------ EXERCISE DATA

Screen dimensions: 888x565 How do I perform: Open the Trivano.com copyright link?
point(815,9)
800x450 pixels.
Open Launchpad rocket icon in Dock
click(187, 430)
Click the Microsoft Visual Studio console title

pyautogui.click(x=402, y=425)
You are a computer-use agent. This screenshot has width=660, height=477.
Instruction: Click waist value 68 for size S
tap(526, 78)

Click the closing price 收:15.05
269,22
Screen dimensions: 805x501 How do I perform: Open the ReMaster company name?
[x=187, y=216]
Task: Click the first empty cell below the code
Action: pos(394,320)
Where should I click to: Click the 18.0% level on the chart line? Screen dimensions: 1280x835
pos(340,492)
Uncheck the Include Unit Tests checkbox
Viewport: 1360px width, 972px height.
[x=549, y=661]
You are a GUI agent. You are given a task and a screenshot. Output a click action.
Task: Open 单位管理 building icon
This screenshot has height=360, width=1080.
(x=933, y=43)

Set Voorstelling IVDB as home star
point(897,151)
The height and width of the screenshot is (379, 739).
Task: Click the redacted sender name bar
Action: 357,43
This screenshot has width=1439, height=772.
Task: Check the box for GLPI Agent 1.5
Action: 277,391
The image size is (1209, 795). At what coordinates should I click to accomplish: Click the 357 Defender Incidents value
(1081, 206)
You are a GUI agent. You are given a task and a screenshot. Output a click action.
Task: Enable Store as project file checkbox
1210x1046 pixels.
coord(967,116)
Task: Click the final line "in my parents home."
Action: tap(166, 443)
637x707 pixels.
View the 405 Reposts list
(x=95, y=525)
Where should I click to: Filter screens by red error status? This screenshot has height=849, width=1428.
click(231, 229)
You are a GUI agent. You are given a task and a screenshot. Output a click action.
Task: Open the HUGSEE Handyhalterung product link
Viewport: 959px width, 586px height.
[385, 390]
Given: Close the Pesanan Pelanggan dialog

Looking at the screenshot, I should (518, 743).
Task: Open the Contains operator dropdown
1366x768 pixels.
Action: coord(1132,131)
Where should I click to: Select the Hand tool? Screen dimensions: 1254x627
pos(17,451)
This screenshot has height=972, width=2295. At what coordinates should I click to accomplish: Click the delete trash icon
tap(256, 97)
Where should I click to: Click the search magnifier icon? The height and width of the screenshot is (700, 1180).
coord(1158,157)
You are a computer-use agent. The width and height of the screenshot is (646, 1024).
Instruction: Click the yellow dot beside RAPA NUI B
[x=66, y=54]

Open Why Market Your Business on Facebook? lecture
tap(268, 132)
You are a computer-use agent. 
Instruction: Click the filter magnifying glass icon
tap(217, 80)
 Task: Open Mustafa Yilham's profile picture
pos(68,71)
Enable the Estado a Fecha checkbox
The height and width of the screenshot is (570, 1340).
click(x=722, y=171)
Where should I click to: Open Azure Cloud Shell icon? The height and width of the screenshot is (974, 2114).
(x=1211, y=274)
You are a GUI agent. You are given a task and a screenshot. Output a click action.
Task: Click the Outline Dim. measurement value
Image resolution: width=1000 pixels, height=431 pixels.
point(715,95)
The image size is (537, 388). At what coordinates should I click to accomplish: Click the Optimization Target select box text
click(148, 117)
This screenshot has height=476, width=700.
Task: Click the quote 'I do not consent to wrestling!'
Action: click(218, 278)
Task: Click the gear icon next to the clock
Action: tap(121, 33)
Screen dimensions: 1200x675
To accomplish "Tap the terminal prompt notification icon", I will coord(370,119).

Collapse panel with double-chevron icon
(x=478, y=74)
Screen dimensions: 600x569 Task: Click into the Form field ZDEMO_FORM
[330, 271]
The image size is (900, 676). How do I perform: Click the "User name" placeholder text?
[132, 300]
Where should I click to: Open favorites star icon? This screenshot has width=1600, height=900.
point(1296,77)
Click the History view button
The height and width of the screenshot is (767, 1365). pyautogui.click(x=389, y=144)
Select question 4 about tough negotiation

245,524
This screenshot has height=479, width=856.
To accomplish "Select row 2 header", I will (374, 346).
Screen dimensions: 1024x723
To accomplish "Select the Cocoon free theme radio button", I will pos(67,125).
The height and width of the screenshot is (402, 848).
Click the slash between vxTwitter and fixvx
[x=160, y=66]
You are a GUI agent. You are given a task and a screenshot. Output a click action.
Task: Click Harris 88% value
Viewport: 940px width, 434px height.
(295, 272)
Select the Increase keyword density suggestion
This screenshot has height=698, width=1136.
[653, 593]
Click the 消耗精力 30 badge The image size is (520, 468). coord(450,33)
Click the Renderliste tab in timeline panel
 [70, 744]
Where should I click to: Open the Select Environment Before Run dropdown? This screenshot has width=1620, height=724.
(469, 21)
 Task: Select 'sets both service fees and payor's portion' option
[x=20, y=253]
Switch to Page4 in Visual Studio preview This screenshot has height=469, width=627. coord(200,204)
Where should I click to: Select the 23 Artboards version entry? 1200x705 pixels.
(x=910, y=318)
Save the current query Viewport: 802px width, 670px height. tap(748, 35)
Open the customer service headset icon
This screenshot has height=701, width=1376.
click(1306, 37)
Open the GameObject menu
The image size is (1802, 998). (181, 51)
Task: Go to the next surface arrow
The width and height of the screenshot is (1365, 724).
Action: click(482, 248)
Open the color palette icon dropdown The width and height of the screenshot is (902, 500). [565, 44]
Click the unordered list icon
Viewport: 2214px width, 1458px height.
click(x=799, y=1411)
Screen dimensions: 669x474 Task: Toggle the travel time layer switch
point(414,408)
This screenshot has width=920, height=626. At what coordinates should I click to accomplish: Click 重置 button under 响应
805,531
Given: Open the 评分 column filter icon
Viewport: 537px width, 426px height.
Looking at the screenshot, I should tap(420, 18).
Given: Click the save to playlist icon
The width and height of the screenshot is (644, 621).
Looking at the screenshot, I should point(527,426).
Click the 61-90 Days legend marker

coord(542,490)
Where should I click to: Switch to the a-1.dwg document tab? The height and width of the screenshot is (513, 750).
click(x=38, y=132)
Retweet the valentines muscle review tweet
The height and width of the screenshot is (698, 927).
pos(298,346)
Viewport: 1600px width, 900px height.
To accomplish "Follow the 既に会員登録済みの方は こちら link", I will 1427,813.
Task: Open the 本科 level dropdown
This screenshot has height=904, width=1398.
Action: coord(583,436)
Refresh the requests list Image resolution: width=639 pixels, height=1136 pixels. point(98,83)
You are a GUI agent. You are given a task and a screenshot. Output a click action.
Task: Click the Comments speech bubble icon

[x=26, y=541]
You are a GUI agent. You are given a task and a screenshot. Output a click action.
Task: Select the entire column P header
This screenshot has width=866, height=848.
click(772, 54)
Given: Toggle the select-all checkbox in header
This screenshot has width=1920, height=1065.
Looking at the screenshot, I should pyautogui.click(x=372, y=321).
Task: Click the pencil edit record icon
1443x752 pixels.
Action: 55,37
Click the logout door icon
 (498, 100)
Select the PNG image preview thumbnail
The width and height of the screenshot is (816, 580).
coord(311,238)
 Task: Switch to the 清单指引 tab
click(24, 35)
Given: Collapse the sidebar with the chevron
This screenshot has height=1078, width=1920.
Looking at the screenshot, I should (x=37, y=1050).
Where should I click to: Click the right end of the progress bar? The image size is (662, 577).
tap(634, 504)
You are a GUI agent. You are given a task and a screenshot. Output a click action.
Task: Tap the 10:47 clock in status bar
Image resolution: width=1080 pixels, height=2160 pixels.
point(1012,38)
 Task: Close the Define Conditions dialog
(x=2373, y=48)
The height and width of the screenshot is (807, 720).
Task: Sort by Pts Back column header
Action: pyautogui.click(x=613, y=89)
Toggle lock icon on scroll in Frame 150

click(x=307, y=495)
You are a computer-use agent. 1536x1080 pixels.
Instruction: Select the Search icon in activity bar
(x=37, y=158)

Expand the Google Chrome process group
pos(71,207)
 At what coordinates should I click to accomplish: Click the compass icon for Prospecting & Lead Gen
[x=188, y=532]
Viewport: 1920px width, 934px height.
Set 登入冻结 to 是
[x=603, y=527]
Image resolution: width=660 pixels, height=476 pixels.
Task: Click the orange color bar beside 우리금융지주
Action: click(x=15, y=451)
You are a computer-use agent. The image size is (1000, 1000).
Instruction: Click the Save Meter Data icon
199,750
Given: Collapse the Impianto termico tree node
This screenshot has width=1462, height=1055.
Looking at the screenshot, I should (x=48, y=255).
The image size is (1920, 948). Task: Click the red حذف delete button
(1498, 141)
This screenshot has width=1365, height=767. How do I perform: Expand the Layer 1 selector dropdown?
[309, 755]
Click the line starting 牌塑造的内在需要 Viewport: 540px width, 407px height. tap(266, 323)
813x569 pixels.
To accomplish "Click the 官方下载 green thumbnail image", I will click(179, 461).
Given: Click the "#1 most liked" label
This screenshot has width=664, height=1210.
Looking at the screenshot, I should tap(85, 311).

------------

Across the data, pull every line containing the string "will".

→ PROBLEM SOLUTION
To accomplish "Tap the terminal prompt notification icon", I will coord(370,119).
To accomplish "Select row 2 header", I will (374, 346).
To accomplish "Select the Cocoon free theme radio button", I will pos(67,125).
To accomplish "Follow the 既に会員登録済みの方は こちら link", I will 1427,813.
To accomplish "Click the 官方下载 green thumbnail image", I will click(179, 461).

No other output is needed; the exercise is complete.